Thursday, April 26, 2012

Freight Rates Respond To High Bunker Fuel Costs

Maritime trading is an indispensable global necessity, but international economic conditions are making it difficult for liner shipping operators to efficiently carry out ocean trade.

Last March 2012, it was reported that freight container rates went up 114%. This April, the rates were once again raised by 28%. Container freight rate sub-index for Asia to Europe trade, particularly the Shanghai-Rotterdam route, is now $3,408/40ft as of April 5, up by $754 per feu from March 29’s $2,654 per feu.

These rate hikes are expected to continue well into May, with shipping lines in the WTSA (Westbound Transpacific Stabilization Agreement) recommending further rate increases for select refrigerated and dry commodities in the US to Asia trade route.

These continuous freight rate hikes are in response to high fuel prices that have been plaguing the operation of shipping lines.

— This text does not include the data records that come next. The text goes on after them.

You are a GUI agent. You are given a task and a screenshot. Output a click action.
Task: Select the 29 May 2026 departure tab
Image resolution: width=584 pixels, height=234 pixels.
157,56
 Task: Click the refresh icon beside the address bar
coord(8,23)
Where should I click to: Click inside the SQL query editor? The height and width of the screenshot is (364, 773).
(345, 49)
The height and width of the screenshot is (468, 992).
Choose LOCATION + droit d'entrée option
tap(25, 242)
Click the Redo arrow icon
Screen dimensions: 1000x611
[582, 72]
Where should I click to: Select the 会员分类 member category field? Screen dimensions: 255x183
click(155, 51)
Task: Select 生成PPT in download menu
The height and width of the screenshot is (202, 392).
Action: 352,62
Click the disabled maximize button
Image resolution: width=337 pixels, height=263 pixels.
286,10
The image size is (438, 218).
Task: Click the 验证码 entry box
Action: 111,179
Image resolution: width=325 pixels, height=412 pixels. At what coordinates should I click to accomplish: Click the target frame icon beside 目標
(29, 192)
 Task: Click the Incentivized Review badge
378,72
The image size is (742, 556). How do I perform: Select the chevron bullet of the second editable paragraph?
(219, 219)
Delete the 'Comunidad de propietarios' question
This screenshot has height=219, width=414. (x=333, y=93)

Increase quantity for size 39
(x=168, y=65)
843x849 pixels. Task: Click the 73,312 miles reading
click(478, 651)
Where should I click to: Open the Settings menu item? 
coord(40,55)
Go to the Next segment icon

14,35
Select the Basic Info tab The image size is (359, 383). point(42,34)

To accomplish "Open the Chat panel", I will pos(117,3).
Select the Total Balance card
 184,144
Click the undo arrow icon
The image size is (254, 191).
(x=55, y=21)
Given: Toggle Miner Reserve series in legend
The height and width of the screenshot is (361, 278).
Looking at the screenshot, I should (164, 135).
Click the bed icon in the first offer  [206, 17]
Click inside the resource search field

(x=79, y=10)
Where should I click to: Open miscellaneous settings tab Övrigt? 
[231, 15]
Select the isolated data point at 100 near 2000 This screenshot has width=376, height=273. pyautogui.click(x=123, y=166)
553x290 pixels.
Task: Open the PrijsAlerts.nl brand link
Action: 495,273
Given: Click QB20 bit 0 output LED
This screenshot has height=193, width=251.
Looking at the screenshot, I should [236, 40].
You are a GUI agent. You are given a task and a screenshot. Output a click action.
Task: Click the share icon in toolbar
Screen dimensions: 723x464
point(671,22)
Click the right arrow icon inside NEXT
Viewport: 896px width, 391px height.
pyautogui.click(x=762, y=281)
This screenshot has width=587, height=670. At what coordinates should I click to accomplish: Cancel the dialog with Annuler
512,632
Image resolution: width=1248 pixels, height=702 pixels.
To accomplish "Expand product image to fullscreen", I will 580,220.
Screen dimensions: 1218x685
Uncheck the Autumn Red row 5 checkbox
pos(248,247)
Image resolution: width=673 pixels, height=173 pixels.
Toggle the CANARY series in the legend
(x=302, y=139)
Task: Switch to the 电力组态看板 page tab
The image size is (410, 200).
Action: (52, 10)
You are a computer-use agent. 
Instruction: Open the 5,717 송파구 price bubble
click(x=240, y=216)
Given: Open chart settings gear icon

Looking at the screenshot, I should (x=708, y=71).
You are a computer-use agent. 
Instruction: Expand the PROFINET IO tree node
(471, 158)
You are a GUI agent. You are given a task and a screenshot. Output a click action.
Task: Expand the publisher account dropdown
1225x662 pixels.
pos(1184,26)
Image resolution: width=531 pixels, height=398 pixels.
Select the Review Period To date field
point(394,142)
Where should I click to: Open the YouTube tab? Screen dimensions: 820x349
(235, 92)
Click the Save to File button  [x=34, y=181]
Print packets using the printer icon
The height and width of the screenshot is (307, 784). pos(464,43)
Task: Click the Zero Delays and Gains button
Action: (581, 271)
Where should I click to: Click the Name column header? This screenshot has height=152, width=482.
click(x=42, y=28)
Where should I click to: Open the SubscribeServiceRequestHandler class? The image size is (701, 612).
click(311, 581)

Bunker fuel comprise the largest expense of shipping operations and 2012 bunker fuel prices are 13% higher than in 2011.

Shipping companies have already resorted to slowing down ship speeds to minimize fuel consumption (known as slow steaming), but this fuel conservation strategy is producing harmful effects to their ship’s engines. They have also been sailing on different voyage routes to further conserve fuel.

Freight rate hikes may be welcome news to shipping companies, but is distressing to logistics companies and especially to consumers, who end up shouldering the expenses through high-priced consumer goods. Due to such high bunker fuel and freight rate costs, accurate voyage estimation software need to be utilized by shipping agencies to maximize profits on international shipping transactions.